--- Task to complete ---
Look through the records below and collect all lines that hold the string "label".
### The records ###
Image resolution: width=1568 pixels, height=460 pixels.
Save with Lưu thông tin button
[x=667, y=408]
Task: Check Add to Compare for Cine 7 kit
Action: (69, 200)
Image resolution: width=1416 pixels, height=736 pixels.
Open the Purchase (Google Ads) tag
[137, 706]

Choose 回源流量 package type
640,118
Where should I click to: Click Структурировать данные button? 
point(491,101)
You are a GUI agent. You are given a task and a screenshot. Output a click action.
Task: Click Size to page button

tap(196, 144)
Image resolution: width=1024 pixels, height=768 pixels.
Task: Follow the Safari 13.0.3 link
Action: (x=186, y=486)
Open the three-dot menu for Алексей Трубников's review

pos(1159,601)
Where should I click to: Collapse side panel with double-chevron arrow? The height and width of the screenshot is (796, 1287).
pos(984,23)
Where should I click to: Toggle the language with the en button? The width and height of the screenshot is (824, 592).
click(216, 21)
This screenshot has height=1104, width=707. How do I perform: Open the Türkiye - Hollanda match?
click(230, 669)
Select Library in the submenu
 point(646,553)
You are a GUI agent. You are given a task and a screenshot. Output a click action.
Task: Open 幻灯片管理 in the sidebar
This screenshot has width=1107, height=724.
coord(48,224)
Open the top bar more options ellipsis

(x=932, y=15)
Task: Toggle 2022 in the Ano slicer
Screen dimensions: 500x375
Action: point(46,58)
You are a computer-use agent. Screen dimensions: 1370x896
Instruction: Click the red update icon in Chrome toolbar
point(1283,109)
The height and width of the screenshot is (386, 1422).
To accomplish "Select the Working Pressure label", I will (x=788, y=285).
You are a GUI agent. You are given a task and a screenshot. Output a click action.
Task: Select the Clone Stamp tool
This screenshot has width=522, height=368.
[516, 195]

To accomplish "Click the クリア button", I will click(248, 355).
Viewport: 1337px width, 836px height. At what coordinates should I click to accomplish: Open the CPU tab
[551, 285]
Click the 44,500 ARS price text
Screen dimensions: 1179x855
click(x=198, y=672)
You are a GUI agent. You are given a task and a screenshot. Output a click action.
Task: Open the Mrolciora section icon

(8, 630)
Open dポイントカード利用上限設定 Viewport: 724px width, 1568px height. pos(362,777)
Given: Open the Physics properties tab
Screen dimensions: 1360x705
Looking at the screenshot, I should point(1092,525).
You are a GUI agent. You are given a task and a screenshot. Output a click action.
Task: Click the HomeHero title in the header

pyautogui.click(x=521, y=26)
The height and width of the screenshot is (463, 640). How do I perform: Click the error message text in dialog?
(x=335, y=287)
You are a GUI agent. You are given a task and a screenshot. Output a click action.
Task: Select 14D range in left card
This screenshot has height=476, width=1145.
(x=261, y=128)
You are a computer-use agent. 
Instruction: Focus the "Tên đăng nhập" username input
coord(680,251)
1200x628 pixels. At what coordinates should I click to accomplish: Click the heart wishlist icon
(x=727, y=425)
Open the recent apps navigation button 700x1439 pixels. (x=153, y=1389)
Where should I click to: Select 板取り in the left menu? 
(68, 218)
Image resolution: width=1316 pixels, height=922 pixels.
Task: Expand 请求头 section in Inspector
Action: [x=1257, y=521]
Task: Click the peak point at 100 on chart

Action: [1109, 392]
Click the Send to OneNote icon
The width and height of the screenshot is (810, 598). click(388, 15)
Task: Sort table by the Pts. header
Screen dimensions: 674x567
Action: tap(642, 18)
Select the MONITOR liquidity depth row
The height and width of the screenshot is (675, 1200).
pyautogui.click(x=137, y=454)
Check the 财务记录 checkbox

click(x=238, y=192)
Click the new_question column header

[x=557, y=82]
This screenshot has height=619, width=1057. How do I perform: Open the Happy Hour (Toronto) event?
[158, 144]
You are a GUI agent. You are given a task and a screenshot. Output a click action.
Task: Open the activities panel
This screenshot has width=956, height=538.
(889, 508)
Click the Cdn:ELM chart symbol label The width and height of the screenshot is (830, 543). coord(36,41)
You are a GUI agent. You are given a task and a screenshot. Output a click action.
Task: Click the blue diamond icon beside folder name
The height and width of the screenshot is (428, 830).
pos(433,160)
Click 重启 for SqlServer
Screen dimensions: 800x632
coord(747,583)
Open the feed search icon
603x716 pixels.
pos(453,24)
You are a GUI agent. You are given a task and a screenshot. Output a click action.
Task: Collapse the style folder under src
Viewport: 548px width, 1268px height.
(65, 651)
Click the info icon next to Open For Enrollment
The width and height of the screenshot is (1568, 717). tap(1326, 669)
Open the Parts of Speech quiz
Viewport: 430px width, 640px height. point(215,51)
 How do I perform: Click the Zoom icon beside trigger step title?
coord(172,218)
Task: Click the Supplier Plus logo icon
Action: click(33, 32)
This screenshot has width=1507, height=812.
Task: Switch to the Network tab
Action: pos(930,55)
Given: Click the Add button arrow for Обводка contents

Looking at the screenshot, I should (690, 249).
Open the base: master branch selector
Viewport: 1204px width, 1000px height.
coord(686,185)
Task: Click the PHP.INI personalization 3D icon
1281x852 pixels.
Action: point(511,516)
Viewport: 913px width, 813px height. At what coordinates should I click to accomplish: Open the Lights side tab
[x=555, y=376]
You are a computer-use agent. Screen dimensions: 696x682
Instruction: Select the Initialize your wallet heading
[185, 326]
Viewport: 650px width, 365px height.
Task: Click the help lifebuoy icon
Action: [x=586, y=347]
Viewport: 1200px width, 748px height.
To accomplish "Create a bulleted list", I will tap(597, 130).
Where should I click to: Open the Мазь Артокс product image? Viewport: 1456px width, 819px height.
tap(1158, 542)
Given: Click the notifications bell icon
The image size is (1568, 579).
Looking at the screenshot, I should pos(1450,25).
###
--- Task solution ---
To accomplish "Select the Working Pressure label", I will (x=788, y=285).
Click the Cdn:ELM chart symbol label The width and height of the screenshot is (830, 543). coord(36,41)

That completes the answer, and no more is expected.